[Dataset entries]
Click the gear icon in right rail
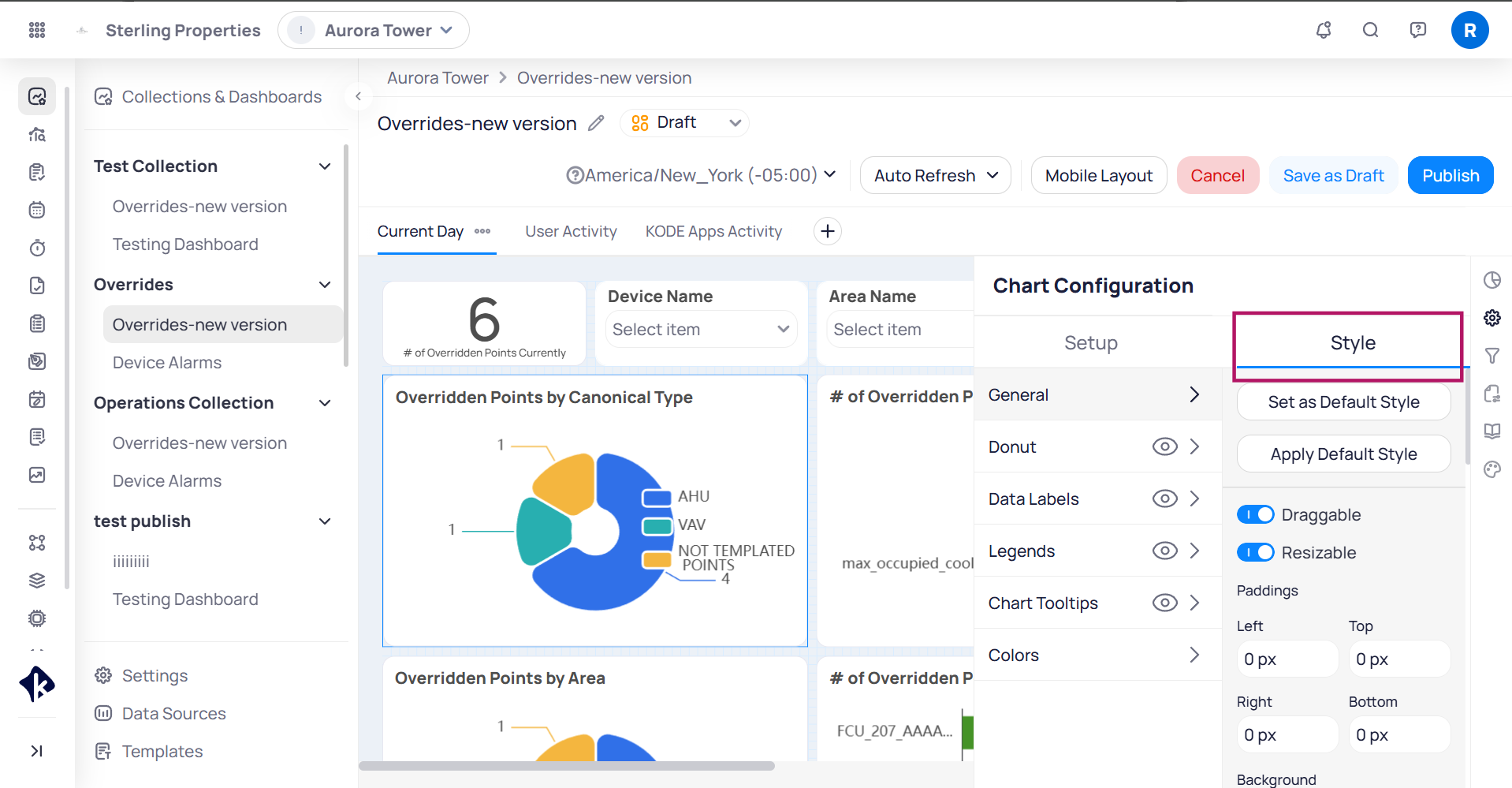Viewport: 1512px width, 788px height. click(x=1492, y=318)
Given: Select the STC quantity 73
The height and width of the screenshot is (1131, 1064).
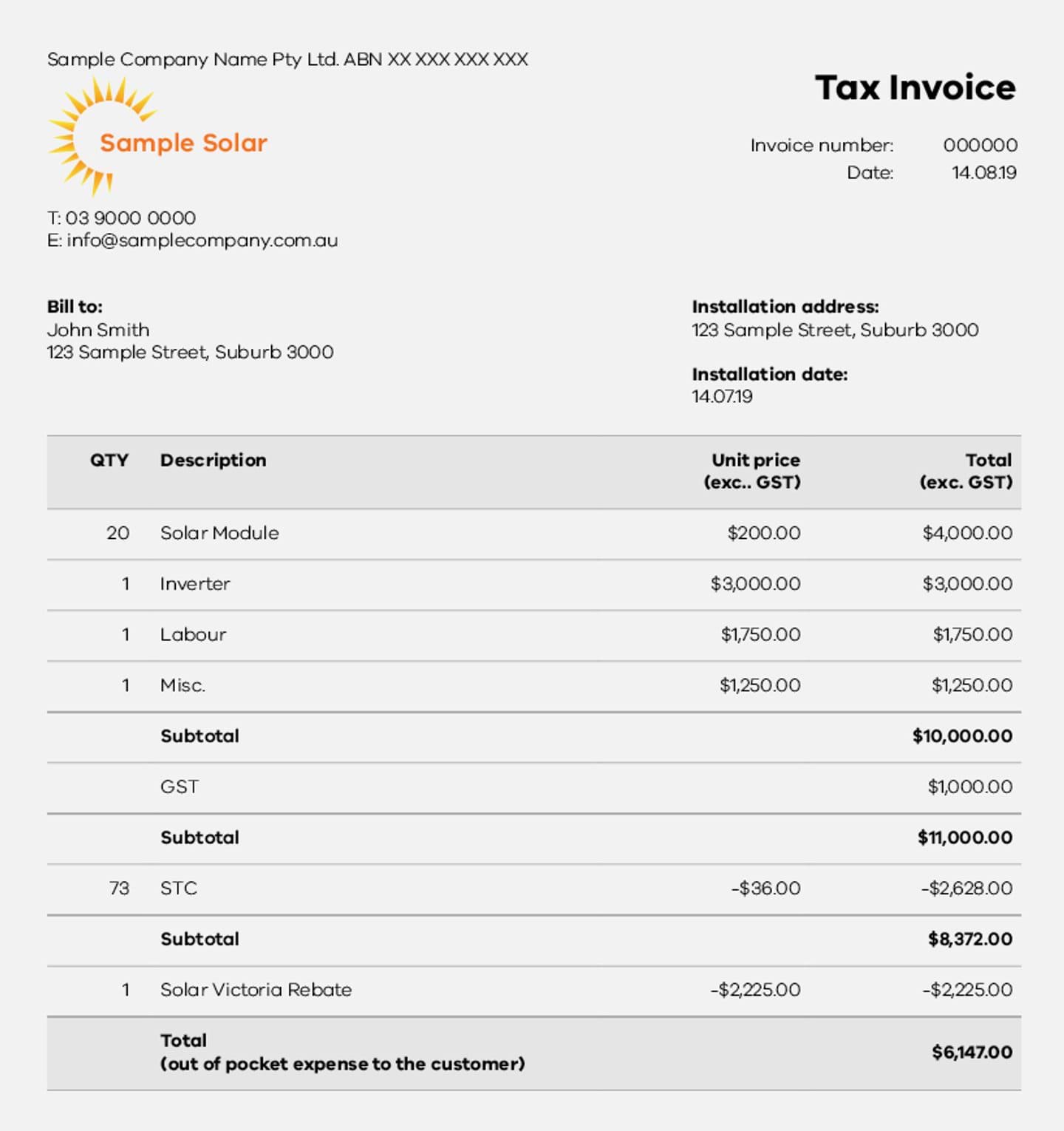Looking at the screenshot, I should tap(119, 888).
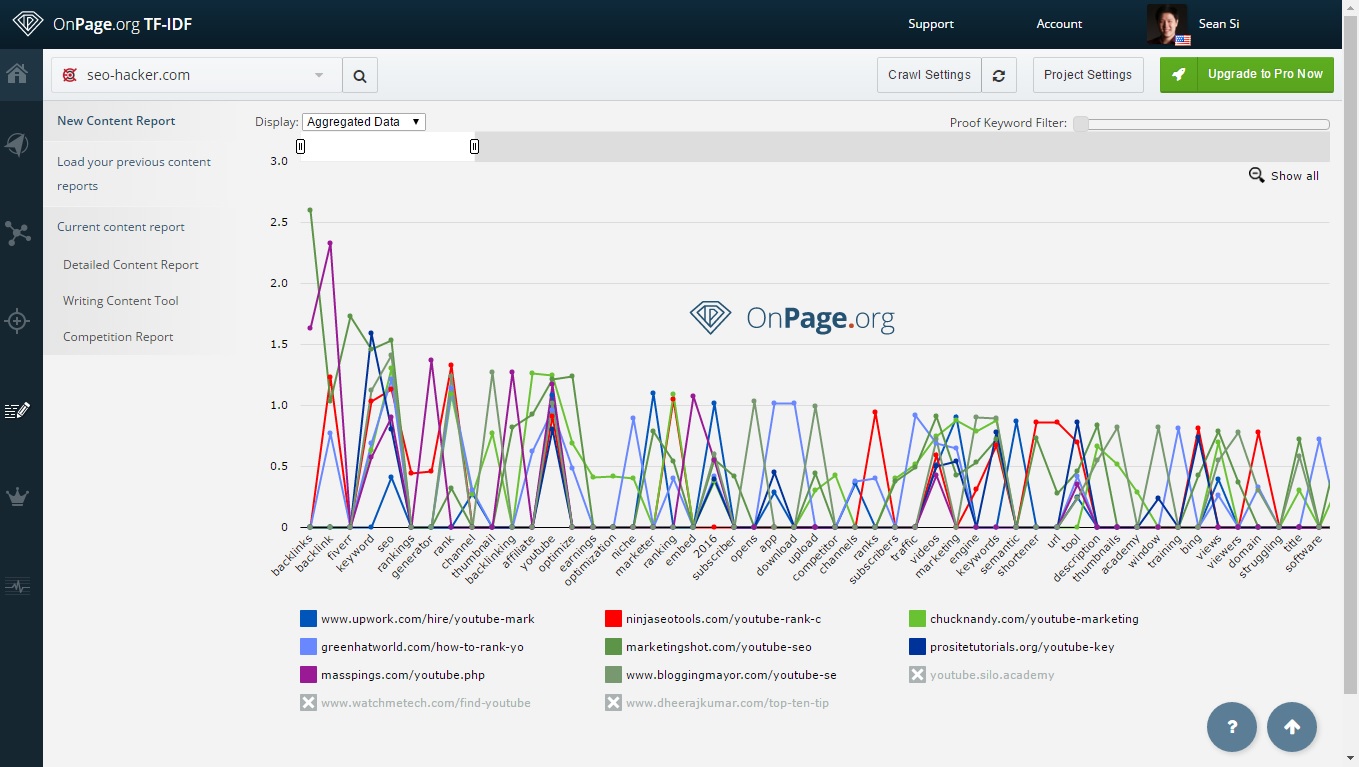Click the Crawl Settings button

(x=929, y=75)
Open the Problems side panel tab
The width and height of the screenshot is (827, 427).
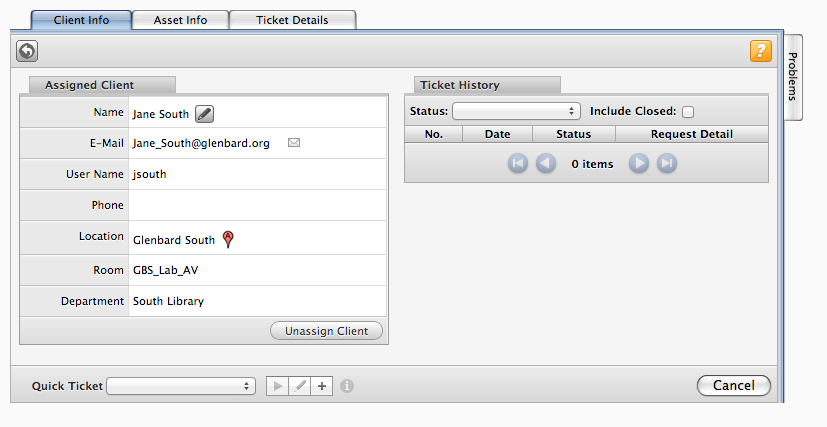click(x=792, y=78)
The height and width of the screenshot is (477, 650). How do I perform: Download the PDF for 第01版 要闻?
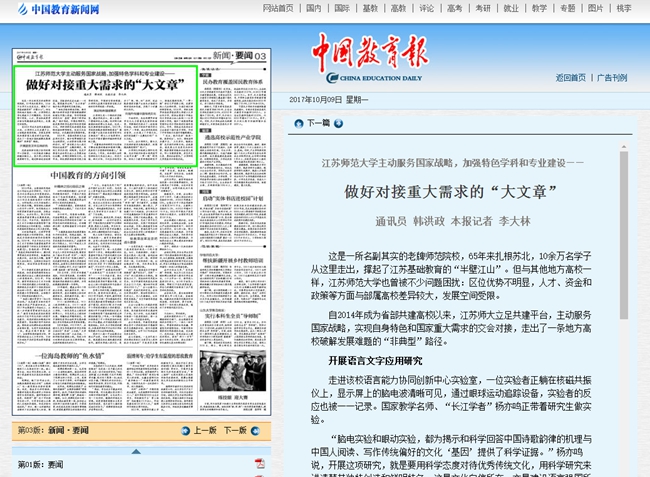point(259,464)
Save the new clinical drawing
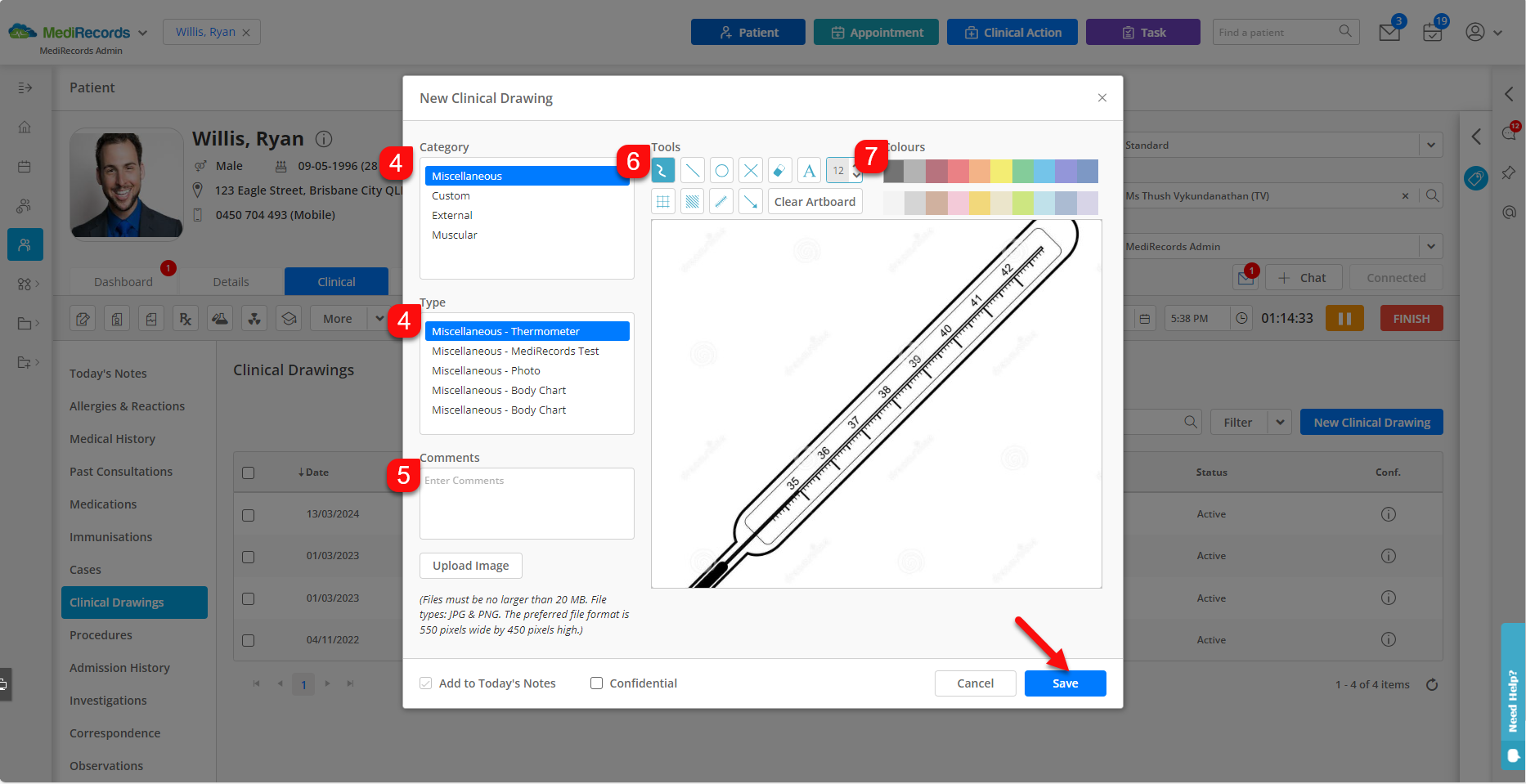Image resolution: width=1526 pixels, height=784 pixels. point(1065,683)
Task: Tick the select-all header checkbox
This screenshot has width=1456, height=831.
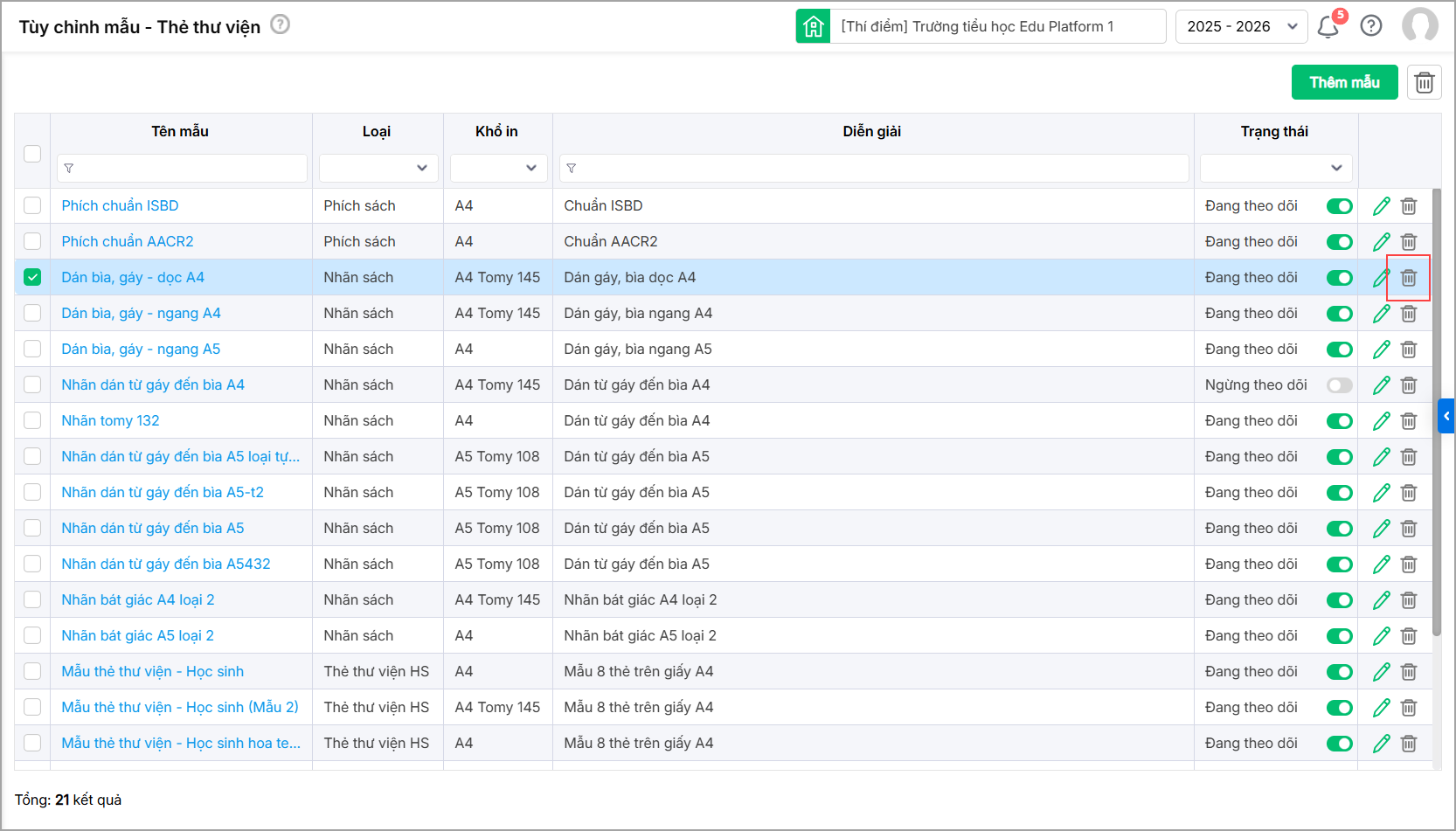Action: (32, 154)
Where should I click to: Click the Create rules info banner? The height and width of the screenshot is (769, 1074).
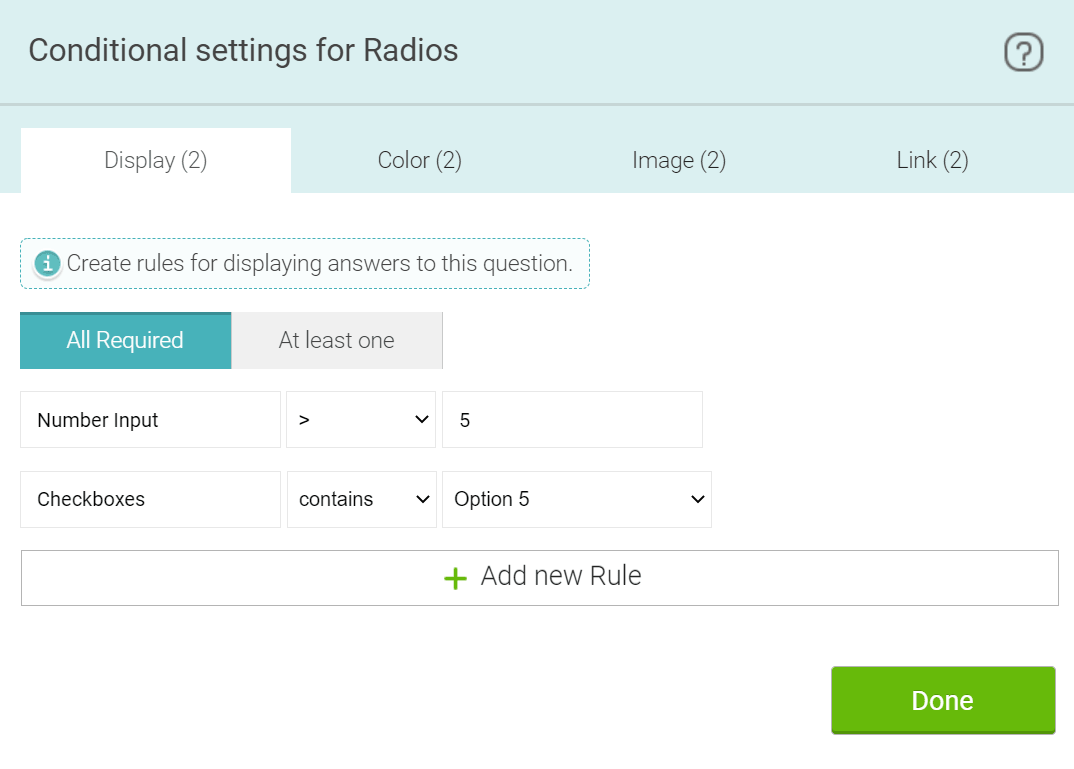click(x=305, y=264)
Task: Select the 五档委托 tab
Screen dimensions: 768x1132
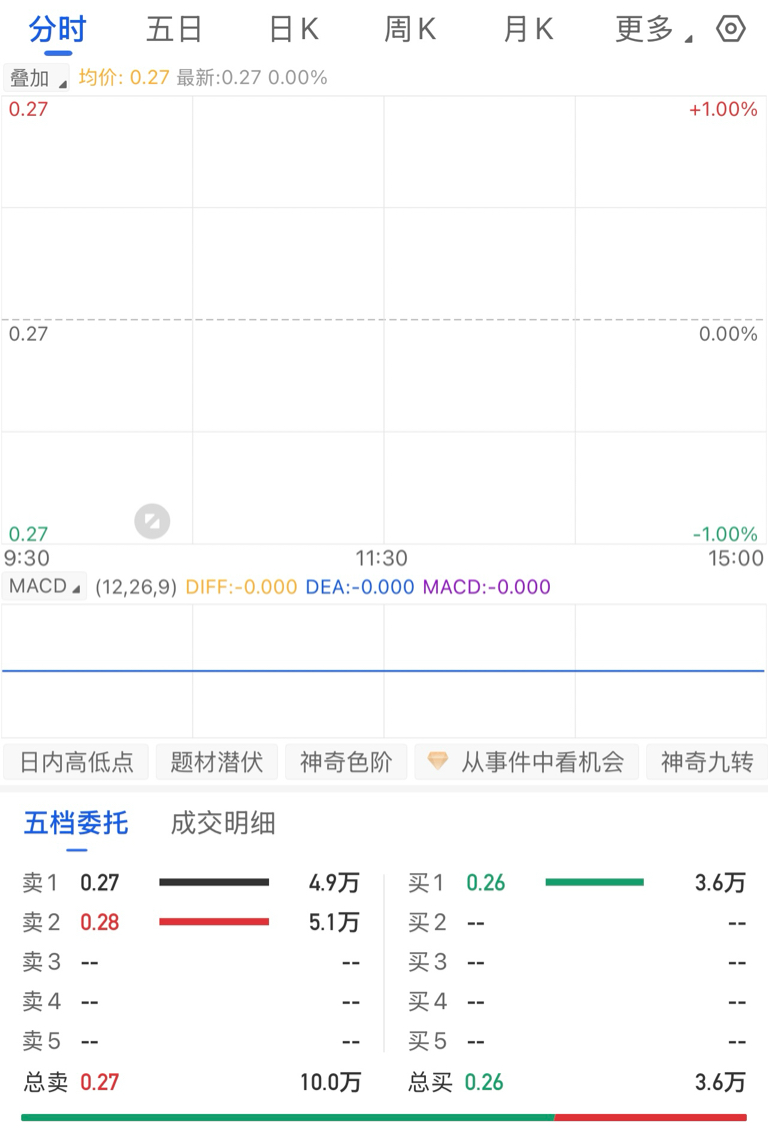Action: click(x=77, y=823)

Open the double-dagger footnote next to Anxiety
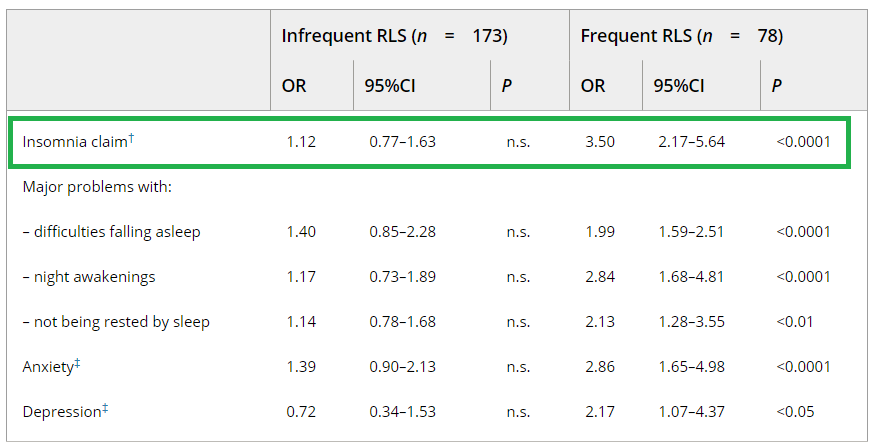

Brief ::
Set all of the records down once more, letter for letter, with the images removed.

Reply ::
Click the gear icon in right rail
Viewport: 1512px width, 788px height. click(x=1492, y=318)
Given: Select the STC quantity 73
The height and width of the screenshot is (1131, 1064).
Looking at the screenshot, I should tap(119, 888).
Click the Crawl Settings button

(x=929, y=75)
Open the Problems side panel tab
The width and height of the screenshot is (827, 427).
click(x=792, y=78)
The height and width of the screenshot is (477, 650). How do I perform: Download the PDF for 第01版 要闻?
point(259,464)
Save the new clinical drawing
Image resolution: width=1526 pixels, height=784 pixels. point(1065,683)
Task: Tick the select-all header checkbox
This screenshot has width=1456, height=831.
Action: (32, 154)
Where should I click to: Click the Create rules info banner? The height and width of the screenshot is (769, 1074).
click(x=305, y=264)
Task: Select the 五档委托 tab
Screen dimensions: 768x1132
Action: click(x=77, y=823)

Open the double-dagger footnote next to Anxiety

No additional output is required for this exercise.